— START —
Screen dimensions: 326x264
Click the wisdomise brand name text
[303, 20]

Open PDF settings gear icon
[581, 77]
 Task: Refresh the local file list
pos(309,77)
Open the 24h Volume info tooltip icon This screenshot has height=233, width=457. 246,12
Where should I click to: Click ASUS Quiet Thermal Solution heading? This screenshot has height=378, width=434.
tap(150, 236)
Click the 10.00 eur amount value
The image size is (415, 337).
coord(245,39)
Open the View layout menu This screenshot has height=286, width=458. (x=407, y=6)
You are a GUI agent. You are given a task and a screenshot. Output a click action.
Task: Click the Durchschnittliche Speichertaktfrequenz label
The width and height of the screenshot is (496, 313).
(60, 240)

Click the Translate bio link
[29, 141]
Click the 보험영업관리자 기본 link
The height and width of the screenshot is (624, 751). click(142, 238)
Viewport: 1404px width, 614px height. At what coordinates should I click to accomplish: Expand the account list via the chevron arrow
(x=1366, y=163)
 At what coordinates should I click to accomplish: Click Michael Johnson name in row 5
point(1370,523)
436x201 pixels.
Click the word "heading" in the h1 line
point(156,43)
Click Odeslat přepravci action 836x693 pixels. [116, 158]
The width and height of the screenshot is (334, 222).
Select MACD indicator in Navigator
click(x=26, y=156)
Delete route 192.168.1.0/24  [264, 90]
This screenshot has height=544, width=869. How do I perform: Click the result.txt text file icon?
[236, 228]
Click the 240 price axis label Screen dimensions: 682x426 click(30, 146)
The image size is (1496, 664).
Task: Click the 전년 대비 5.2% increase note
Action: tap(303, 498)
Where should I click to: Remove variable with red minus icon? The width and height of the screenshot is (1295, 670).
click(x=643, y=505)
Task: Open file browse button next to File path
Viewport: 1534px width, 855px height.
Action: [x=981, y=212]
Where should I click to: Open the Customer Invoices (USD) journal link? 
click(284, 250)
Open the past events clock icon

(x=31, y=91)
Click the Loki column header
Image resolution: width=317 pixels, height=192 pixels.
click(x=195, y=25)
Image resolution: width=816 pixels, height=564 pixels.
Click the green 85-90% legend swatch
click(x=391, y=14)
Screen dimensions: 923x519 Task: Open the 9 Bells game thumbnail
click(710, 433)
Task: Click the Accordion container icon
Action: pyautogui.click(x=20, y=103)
— END —
> [REQUIREMENTS]: Please swap "gear icon" for "cog icon" and write out all the lines again, leaving everything else unchanged.

> [TASK ANSWER]:
Screen dimensions: 326x264
Click the wisdomise brand name text
[303, 20]

Open PDF settings cog icon
[581, 77]
 Task: Refresh the local file list
pos(309,77)
Open the 24h Volume info tooltip icon This screenshot has height=233, width=457. 246,12
Where should I click to: Click ASUS Quiet Thermal Solution heading? This screenshot has height=378, width=434.
tap(150, 236)
Click the 10.00 eur amount value
The image size is (415, 337).
coord(245,39)
Open the View layout menu This screenshot has height=286, width=458. (x=407, y=6)
You are a GUI agent. You are given a task and a screenshot. Output a click action.
Task: Click the Durchschnittliche Speichertaktfrequenz label
The width and height of the screenshot is (496, 313).
(60, 240)

Click the Translate bio link
[29, 141]
Click the 보험영업관리자 기본 link
The height and width of the screenshot is (624, 751). click(142, 238)
Viewport: 1404px width, 614px height. At what coordinates should I click to accomplish: Expand the account list via the chevron arrow
(x=1366, y=163)
 At what coordinates should I click to accomplish: Click Michael Johnson name in row 5
point(1370,523)
436x201 pixels.
Click the word "heading" in the h1 line
point(156,43)
Click Odeslat přepravci action 836x693 pixels. [116, 158]
The width and height of the screenshot is (334, 222).
Select MACD indicator in Navigator
click(x=26, y=156)
Delete route 192.168.1.0/24  [264, 90]
This screenshot has height=544, width=869. How do I perform: Click the result.txt text file icon?
[236, 228]
Click the 240 price axis label Screen dimensions: 682x426 click(30, 146)
The image size is (1496, 664).
Task: Click the 전년 대비 5.2% increase note
Action: tap(303, 498)
Where should I click to: Remove variable with red minus icon? The width and height of the screenshot is (1295, 670).
click(x=643, y=505)
Task: Open file browse button next to File path
Viewport: 1534px width, 855px height.
Action: [x=981, y=212]
Where should I click to: Open the Customer Invoices (USD) journal link? 
click(284, 250)
Open the past events clock icon

(x=31, y=91)
Click the Loki column header
Image resolution: width=317 pixels, height=192 pixels.
click(x=195, y=25)
Image resolution: width=816 pixels, height=564 pixels.
Click the green 85-90% legend swatch
click(x=391, y=14)
Screen dimensions: 923x519 Task: Open the 9 Bells game thumbnail
click(710, 433)
Task: Click the Accordion container icon
Action: pyautogui.click(x=20, y=103)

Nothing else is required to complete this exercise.